-
Type: Bug
-
Status: New
-
Priority: Major
-
Resolution: Unresolved
-
Affects Version/s: TAXII Version 2.0 CSPRD01
-
Fix Version/s: None
-
Component/s: None
-
Labels:None
-
Environment:
Conformance
-
Proposal:
8.3.1 Client Certificate Verification reads:
*****
TAXII 2.0 servers MAY choose to verify a client’s certificate and use it for authentication. TAXII Servers supporting client certificate verification and authentication MUST follow the normative requirements listed in this section.
● The default strategy for TAXII Servers authenticating and verifying certificates SHOULD be PKIX as defined in [RFC5280], [RFC6818], [RFC6125] et al.

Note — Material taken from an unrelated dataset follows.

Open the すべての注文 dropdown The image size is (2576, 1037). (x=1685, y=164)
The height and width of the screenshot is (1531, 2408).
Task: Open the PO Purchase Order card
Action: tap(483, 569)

● It MAY support other certificate verification policies such as Certificate Pinning.
*****
So a TAXII Server MAY verify a TAXII client certificate, if yes, then MUST..., follow a SHOULD or a MAY?
Really?
How about down to the MUST and then:
*****
Use PRIX as defined in [RFC5280], [RFC6818], [RFC6125] et al., or
Support other certificate verification policies such as Certificate Pinning.
*****
Reasoning that if a TAXII server chooses (the first MAY) to verify a client certificate, then either it uses PKIX or some other verification policy.
Otherwise, you have a MUST that has no failure condition. Yes?